• _The task_: Nothing is needed except the lines below that run from the one with "Expand the 系统" through the one with "Task: Expand the 級別 sort order dropdown", repeated exactly.

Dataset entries
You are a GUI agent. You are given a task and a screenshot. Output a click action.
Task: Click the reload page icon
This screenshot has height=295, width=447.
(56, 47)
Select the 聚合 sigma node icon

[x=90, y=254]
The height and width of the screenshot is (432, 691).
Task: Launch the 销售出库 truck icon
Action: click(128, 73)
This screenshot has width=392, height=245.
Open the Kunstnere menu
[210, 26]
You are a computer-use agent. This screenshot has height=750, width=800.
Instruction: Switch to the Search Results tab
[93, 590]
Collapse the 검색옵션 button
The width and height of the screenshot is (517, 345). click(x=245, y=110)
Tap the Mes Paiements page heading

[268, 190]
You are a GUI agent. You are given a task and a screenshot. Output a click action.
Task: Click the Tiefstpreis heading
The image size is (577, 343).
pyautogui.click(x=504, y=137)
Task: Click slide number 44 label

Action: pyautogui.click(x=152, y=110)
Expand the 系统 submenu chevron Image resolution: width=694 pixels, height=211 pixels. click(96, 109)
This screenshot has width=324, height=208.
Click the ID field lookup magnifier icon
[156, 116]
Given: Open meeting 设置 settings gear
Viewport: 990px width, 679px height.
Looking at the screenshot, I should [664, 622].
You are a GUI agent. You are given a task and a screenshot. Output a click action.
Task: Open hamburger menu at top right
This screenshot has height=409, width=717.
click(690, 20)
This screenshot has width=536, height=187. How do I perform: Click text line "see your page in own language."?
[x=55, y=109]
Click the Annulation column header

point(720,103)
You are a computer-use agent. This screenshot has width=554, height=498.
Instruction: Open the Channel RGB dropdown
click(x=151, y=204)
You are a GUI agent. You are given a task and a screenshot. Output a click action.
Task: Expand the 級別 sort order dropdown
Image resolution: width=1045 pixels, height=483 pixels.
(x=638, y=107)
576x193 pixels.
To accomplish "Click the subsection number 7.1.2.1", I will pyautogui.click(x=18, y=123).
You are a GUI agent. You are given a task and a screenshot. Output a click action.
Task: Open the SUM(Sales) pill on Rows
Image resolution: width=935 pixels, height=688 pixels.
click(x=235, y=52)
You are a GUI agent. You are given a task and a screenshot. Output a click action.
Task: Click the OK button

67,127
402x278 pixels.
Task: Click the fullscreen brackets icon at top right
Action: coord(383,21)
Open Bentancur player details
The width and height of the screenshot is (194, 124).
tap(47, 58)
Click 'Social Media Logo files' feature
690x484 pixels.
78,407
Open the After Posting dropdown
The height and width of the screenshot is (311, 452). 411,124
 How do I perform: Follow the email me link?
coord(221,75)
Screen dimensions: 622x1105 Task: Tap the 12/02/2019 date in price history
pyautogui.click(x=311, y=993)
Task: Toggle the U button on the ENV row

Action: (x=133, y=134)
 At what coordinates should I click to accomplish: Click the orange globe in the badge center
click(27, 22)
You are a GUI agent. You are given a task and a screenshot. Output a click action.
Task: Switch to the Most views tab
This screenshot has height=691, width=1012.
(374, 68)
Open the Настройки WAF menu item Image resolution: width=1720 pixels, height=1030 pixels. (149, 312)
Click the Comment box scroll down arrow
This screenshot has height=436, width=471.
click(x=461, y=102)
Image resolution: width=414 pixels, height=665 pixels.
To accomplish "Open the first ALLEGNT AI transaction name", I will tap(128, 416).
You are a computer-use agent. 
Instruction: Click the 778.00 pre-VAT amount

• _Response to the task_:
Expand the 系统 submenu chevron Image resolution: width=694 pixels, height=211 pixels. click(96, 109)
This screenshot has width=324, height=208.
Click the ID field lookup magnifier icon
[156, 116]
Given: Open meeting 设置 settings gear
Viewport: 990px width, 679px height.
Looking at the screenshot, I should [664, 622].
You are a GUI agent. You are given a task and a screenshot. Output a click action.
Task: Open hamburger menu at top right
This screenshot has height=409, width=717.
click(690, 20)
This screenshot has width=536, height=187. How do I perform: Click text line "see your page in own language."?
[x=55, y=109]
Click the Annulation column header

point(720,103)
You are a computer-use agent. This screenshot has width=554, height=498.
Instruction: Open the Channel RGB dropdown
click(x=151, y=204)
You are a GUI agent. You are given a task and a screenshot. Output a click action.
Task: Expand the 級別 sort order dropdown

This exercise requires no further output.